[start of Given text]
October 2, 2022

Dodd-Frank Under Fire a Year Later

WASHINGTON — In the year since the passage of a sweeping overhaul of the nation’s financial regulatory system after the financial crisis, the stock market is up, banking profits have grown and institutions that invest on behalf of average Americans are praising the tougher stance in Washington.

Timothy F. Geithner, the Treasury secretary, expressed the general good feeling among Obama administration officials on Monday, saying that the financial system was “on more solid ground” than at any time since before the crisis in 2008.

But there remain signs that the tightened regulatory measures could still be undone, creating uncertainty about whether the actions that have helped to stabilize Wall Street will be in place when the next crisis hits.

Two dozen bills in Congress seek to dismantle parts of the Dodd-Frank Act, which President Obama signed a year ago Thursday. Business groups have argued that too many new regulations could snuff out the start of an economic recovery.
[end of Given text]
* **Your tasks**:
1 - Rewrite the Dodd-Frank article from the words "October 2, 2022" through "stance in Washington.", changing "stock market" to "equity market".
2 - Please continue the Dodd-Frank article from where it stops.
[start of Material]
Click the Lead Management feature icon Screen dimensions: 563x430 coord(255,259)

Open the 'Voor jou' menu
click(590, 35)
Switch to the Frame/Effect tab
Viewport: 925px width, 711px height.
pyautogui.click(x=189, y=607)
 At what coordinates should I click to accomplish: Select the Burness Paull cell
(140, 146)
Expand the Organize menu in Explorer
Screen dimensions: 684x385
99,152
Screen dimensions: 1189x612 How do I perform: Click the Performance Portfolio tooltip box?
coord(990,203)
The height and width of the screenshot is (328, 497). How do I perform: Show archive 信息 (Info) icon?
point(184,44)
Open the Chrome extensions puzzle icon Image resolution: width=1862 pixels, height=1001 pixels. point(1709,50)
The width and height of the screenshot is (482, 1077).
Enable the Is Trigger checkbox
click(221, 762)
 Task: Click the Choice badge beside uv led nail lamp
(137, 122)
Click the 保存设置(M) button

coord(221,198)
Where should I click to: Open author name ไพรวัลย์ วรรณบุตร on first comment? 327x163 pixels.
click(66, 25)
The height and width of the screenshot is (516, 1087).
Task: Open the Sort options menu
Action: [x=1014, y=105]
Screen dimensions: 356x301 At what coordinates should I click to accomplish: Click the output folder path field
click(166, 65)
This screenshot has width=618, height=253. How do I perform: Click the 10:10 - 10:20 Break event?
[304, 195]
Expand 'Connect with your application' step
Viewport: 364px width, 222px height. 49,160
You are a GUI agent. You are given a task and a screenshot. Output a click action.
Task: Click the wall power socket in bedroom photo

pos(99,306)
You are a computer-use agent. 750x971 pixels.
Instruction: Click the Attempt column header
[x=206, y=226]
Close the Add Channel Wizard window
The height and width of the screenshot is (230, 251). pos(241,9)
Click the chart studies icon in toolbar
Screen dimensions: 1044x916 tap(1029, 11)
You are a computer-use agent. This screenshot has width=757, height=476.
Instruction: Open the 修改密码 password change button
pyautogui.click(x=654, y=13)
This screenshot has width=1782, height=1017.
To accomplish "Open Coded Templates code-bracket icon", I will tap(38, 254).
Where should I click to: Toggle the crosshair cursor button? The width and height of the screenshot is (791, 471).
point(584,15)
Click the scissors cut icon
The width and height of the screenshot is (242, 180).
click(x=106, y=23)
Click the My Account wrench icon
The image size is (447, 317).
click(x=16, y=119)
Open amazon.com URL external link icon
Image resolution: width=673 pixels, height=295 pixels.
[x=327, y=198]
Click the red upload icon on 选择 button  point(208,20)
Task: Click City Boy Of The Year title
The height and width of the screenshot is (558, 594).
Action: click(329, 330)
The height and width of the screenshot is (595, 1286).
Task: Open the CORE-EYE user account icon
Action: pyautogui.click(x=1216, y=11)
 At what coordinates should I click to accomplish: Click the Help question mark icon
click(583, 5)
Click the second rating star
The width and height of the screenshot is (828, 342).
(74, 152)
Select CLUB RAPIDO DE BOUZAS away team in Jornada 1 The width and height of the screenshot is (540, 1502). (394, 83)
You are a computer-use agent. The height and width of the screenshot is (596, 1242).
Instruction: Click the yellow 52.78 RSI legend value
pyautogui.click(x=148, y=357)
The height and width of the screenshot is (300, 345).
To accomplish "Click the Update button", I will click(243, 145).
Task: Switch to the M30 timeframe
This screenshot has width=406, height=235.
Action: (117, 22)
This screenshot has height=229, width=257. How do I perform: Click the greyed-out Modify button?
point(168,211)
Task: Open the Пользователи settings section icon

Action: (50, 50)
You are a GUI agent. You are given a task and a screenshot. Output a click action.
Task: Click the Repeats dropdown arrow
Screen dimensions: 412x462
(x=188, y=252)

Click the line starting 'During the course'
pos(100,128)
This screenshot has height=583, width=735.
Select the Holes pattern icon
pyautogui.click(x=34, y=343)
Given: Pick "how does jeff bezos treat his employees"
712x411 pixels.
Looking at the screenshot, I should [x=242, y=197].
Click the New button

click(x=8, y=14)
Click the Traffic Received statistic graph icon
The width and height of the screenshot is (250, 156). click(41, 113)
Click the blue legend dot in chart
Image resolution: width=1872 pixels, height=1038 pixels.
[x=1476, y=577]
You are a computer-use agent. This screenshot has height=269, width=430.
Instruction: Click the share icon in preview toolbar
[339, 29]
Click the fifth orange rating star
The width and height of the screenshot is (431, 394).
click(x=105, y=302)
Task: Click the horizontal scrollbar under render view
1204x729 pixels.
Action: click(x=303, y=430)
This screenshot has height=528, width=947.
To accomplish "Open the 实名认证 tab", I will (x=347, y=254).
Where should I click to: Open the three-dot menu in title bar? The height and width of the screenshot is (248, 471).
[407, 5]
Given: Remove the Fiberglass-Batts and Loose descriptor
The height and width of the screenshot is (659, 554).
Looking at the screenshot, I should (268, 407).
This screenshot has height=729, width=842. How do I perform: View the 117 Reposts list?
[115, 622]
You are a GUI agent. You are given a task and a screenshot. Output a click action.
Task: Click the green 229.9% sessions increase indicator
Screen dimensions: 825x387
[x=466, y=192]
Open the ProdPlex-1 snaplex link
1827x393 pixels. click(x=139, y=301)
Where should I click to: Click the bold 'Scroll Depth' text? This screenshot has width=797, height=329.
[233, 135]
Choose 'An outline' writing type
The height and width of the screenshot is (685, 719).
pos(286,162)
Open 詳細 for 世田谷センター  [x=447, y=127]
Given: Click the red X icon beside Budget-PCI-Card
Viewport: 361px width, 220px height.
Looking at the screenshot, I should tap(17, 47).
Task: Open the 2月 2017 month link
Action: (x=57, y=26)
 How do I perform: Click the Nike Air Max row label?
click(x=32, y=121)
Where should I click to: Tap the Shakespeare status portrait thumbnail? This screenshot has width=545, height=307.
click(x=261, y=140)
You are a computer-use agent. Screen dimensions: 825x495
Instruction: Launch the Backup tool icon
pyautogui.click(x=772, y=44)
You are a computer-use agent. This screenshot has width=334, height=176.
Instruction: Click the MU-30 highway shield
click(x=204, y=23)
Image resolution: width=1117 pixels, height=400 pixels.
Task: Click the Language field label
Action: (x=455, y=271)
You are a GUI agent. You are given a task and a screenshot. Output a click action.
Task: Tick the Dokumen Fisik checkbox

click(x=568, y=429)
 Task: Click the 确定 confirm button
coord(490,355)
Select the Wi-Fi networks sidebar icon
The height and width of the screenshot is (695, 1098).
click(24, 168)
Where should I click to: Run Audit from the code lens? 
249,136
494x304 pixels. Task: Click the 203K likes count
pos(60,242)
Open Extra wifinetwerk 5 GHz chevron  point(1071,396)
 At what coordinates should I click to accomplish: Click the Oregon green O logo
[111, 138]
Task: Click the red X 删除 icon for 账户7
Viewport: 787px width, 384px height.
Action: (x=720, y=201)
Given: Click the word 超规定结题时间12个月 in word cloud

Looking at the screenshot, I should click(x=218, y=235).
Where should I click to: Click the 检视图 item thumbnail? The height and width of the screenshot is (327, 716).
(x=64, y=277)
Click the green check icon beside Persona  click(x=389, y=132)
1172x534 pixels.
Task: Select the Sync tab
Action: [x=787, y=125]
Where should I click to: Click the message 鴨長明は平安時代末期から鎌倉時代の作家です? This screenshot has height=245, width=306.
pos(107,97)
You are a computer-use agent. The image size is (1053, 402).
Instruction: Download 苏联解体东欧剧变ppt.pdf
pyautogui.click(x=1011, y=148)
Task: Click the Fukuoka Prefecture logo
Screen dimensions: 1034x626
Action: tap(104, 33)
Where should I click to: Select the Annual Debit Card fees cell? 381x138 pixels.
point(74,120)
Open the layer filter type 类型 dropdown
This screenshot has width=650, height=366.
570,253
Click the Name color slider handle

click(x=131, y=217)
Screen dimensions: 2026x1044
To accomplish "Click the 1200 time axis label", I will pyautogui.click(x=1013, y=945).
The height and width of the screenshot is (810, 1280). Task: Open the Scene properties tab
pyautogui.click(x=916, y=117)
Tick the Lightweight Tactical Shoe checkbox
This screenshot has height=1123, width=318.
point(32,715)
[end of Material]
* **Expected responses**:
1 -
October 2, 2022

Dodd-Frank Under Fire a Year Later

WASHINGTON — In the year since the passage of a sweeping overhaul of the nation’s financial regulatory system after the financial crisis, the equity market is up, banking profits have grown and institutions that invest on behalf of average Americans are praising the tougher stance in Washington.

2 -
President Obama says he believes the battle is far from over.

“The financial crisis and the recession were not the result of normal economic cycles or just a run of bad luck,” the president said Monday as he nominated a new director for the Consumer Financial Protection Bureau, a centerpiece of the Dodd-Frank Act. “There were abuses and there was a lack of smart regulations.  So we’re not just going to shrug our shoulders and hope it doesn’t happen again.”

Mr. Obama’s pick for the new bureau is Richard Cordray, a former Ohio attorney general.

It is not yet clear, however, that the forces fighting to preserve all the elements of Dodd-Frank will, in fact, win out. It is also not clear that Mr. Cordray will be confirmed by the Senate.

Senate Republicans are refusing to consider nominations for posts at several financial regulatory agencies. Lawmakers have taken aim at agencies for budget cuts. Administration officials say that banking and business lobbyists have spent more than $50 million this year to try to change the law, most of which has still not taken effect because regulators have not finished drawing up the new rules.

The forces arrayed against Mr. Obama are aptly demonstrated by his nomination of Mr. Cordray to head the consumer bureau. Mr. Cordray was hired as the bureau’s director of enforcement several months ago by Elizabeth Warren, a Harvard law professor and bankruptcy expert whom Mr. Obama credited with giving him the idea for the agency.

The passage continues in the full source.